Miracles are dead and we murdered them with rationality says professor

In his presentation “The Miracle Myth,” Lawrence Shapiro, a professor of philosophy from the University of Wisconsin-Madison, argued that believing in miracles is irrational and unjustified.

“My claim is that no one has ever been justified in believing in miracles,” said Shapiro.

According to Shapiro, he was not trying to prove that miracles never happen but that believing in miracles, given current scientific knowledge, is neither rational nor justified.

In the introduction to his lecture, Shapiro took the time to both define what constitutes justified beliefs.

To Shapiro, justified beliefs may be true or false but the important thing is that there is well sourced evidence to justify them. Shapiro listed several things that might not constitute good evidence such as fortune cookies and certain newspapers, like the National Enquirer.

“Since my sister in-law is not in the audience, I can say that astrologers are not a good source of evidence,” said Shapiro.

Shapiro also took the time to explain what he meant by miracles, first by defining what they are not.

”So I don’t mean events that are merely awe inspiring or majestic or fortunate or surprising,” said Shapiro.

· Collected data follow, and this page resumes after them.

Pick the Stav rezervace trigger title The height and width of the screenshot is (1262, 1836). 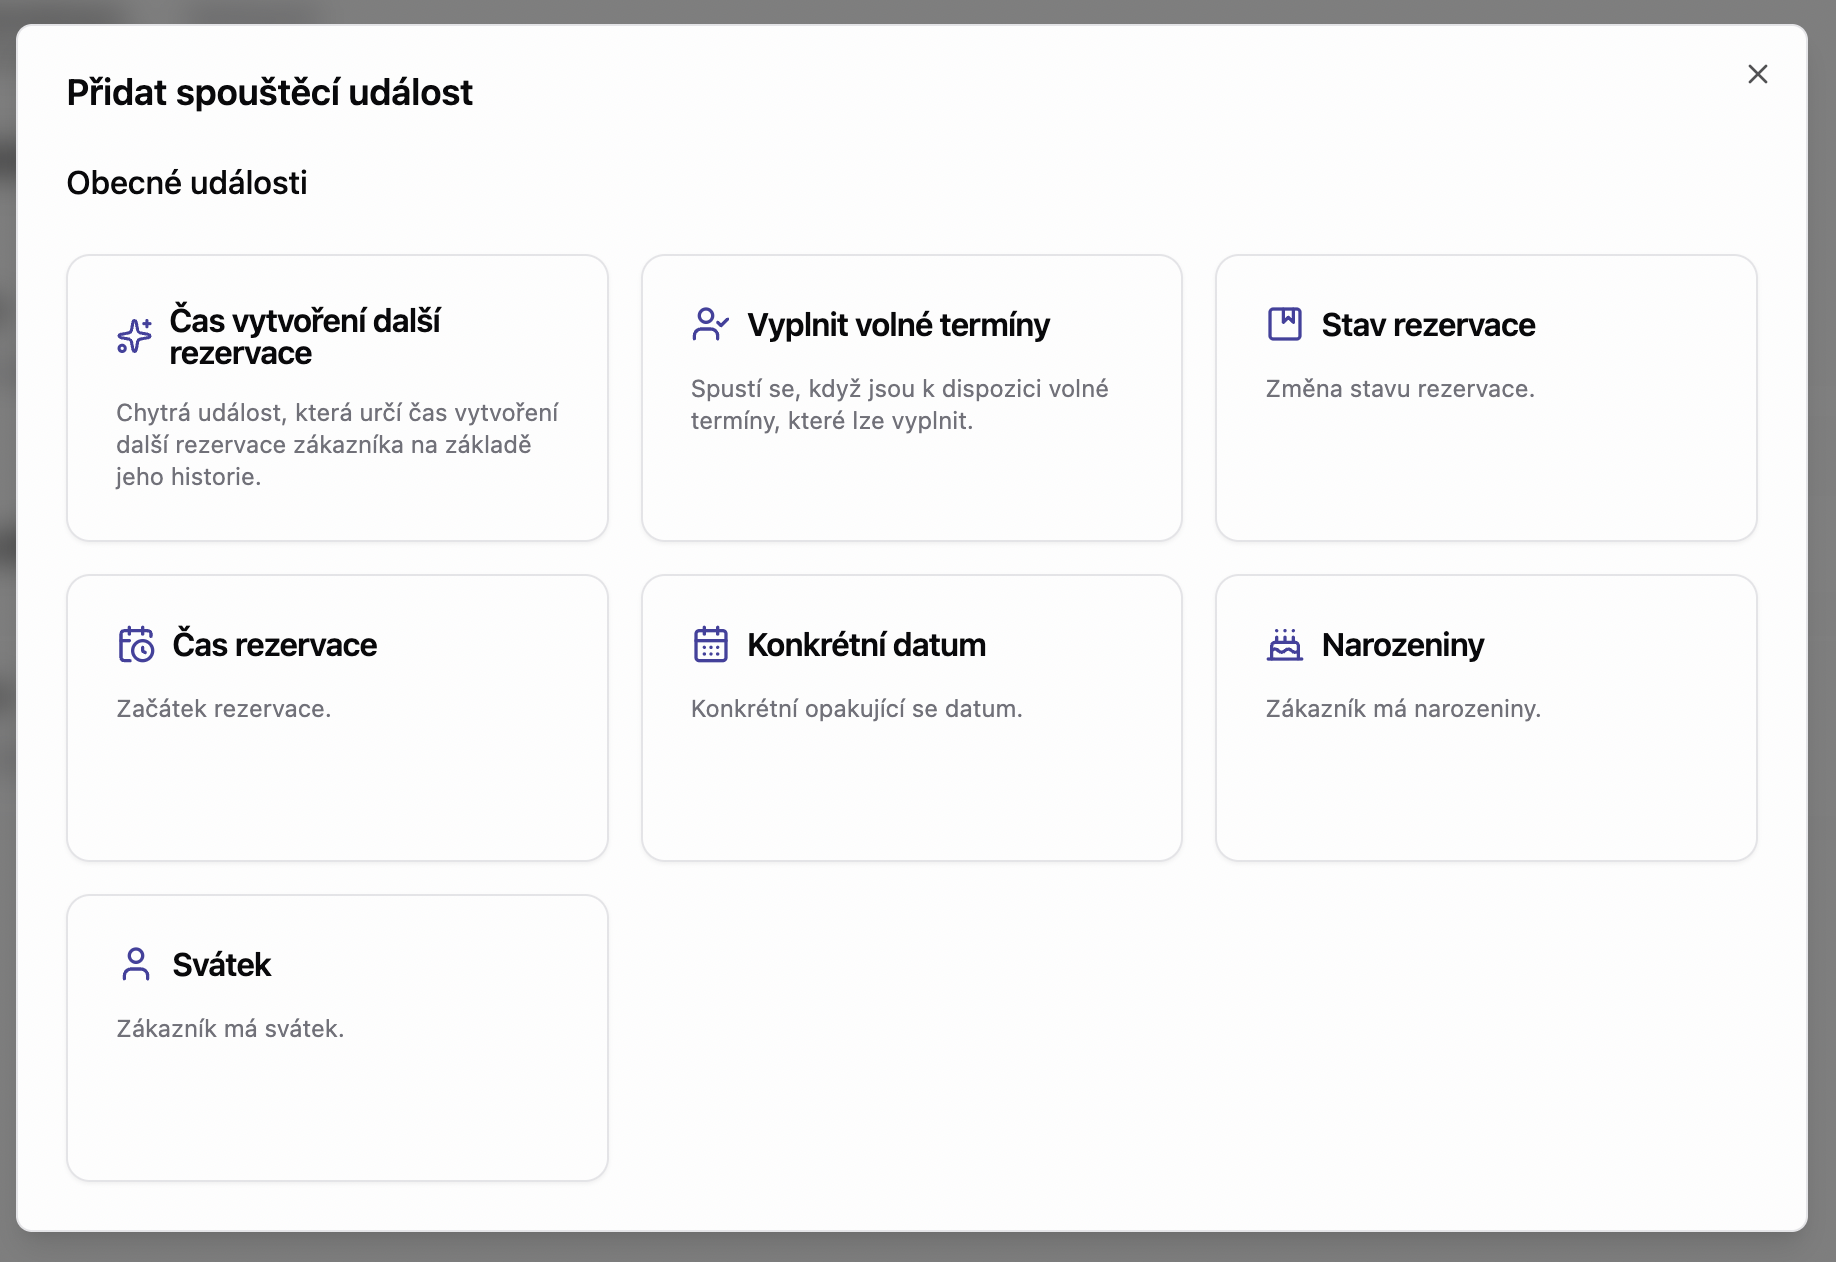[x=1427, y=325]
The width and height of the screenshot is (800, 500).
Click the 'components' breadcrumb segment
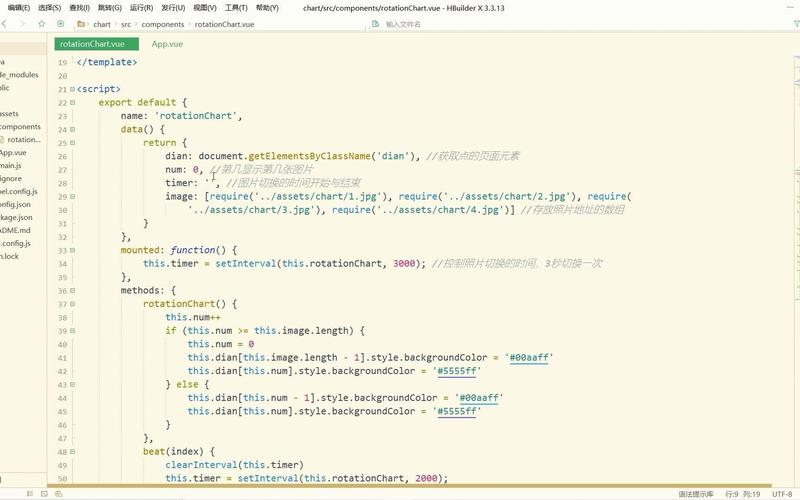(162, 24)
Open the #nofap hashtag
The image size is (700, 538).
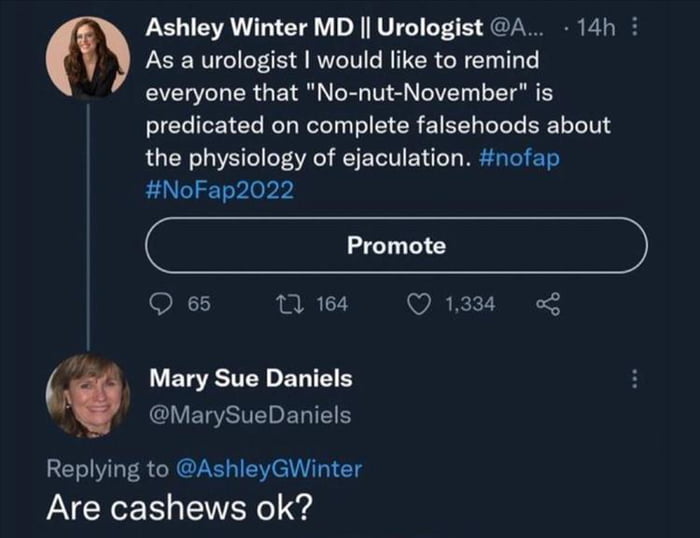pyautogui.click(x=521, y=158)
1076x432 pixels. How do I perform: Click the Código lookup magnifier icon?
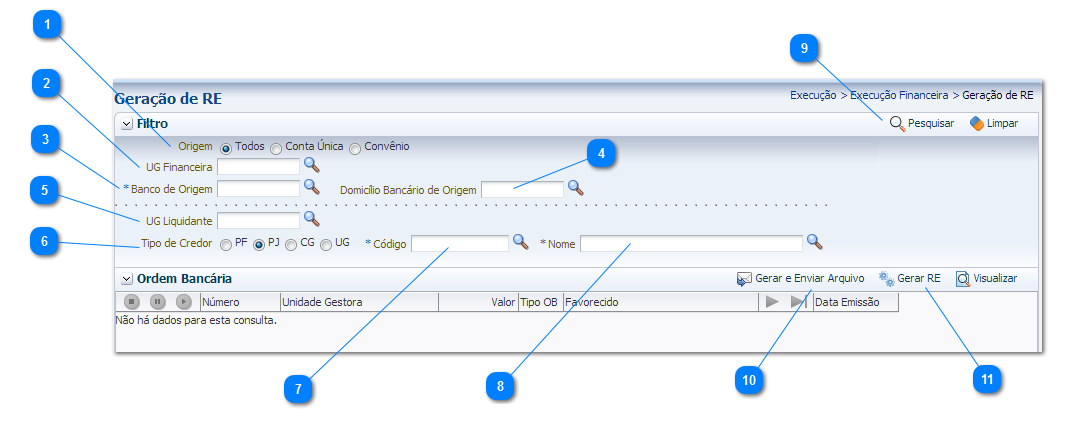pyautogui.click(x=520, y=242)
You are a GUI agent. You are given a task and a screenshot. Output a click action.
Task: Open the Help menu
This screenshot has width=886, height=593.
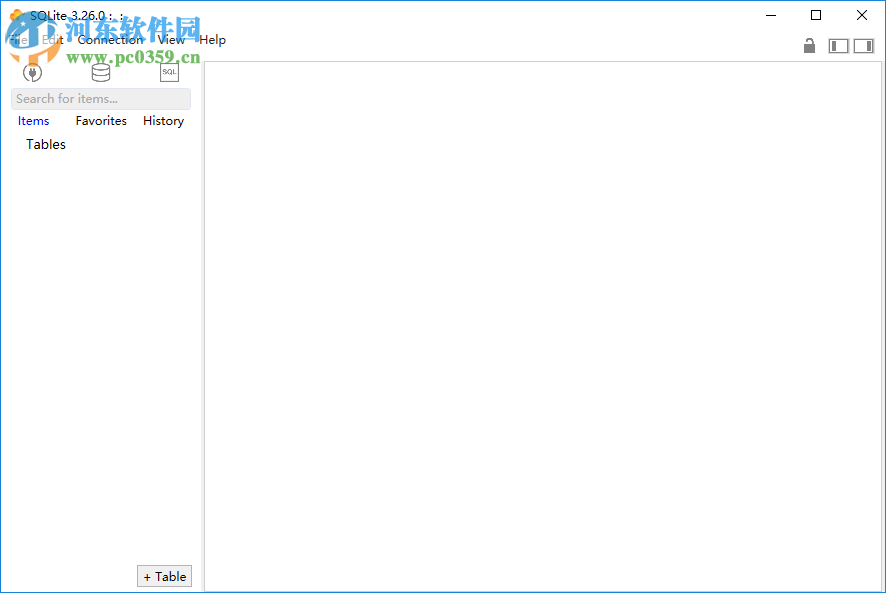click(x=212, y=39)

Shapiro described several events that have been popularly described as miracles but which he did not consider miracles. One of these was the “Miracle on Ice” victory when the United States defeated the Russian hockey team at the 1980 Olympics.

What miracles are, according to Shapiro, are events that lack rational or observable causes.

“They are things for which we don’t have any explanations, given the way we understand the world to work,” said Shapiro.

Shapiro used statistical arguments to claim that eyewitness testimony on its own should not be used as a source of evidence for miracles. Shapiro also relied upon the philosopher David Hume to make his points.

During the presentation, Shapiro frequently connected belief in miracles with belief in God. Wanting to argue that belief in God is unjustified was in fact a motivating factor behind Shapiro wanting to give this presentation in the first place. This was because, in his opinion, many problematic laws are being created by politicians using religion to justify their positions.

“So much legislation in this country now, which creates the laws that dictate how I’m allowed to live my life, is coming from people who think that their legislation should reflect God and Christianity,” said Shapiro.

“These people are telling us how to live our lives based on their belief in events like miracles, that they’re not justified in believing.” 

At the end of the presentation, several members of the audience debated and discussed Shapiro’s arguments with him at length.

“The Miracle Myth” was given by Shapiro Thursday and was the second presentation in the Nadine B. Andreas Lectures in Philosophy given by him this semester. The first lecture was on Embodied Cognition and focused on how embodied cognition differed from more traditional approaches to cognitive science and the potential future of embodied cognition as a discipline.

Header photo: Lawrence Shapiro, a philosophy from the University of Wisconsin-Madison, argued that believing in miracles is irrational and unjustified at his presentation. (Davis Jensen/The Reporter)

Write to Jeremy Redlien at

One thought on “Miracles are dead and we murdered them with rationality says professor

  • danielsebold

    There are a lot of irrational secular beliefs for you in the land of magical realism and thirty-trillion dollar debt endless wars investment capitalism. You don’t have health care? Just have faith in genocide Joe .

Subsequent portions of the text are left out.